The role of branchpoint and 3'-exon sequences in the control of balanced splicing of avian retrovirus RNA

Abstract

We previously described an avian sarcoma-leukosis virus (ASLV) insertion mutation that causes a decrease in the ratio of unspliced to spliced RNA in vivo, resulting in a replication defect. Pseudorevertant viruses containing cis-acting suppressor mutations that restored the normal ratio were isolated. One class of the suppressor mutations consists of single-base changes or small deletions near the 3' splice site, while another consists of deletions in the 3' exon. In this paper we report results from an in vitro analysis of wild-type, mutant, and pseudorevertant pre-mRNA splicing. We find that wild-type RNA is spliced inefficiently in vitro, and that the insertion mutation and suppressors act directly at the level of splicing.
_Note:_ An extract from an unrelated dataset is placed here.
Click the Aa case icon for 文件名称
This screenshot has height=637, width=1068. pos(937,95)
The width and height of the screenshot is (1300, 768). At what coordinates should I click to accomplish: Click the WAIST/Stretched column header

Characterization of splicing intermediates reveals that the insertion mutation and suppressor mutations located within the intron alter the pattern of lariat formation. In contrast, suppressor mutations consisting of 3' exon deletions act at an earlier step in the splicing pathway. Thus, the efficiency of splicing at the env 3' splice site can be affected at the level of spliceosome assembly, lariat formation, or cleavage at the 3' splice site and exon ligation.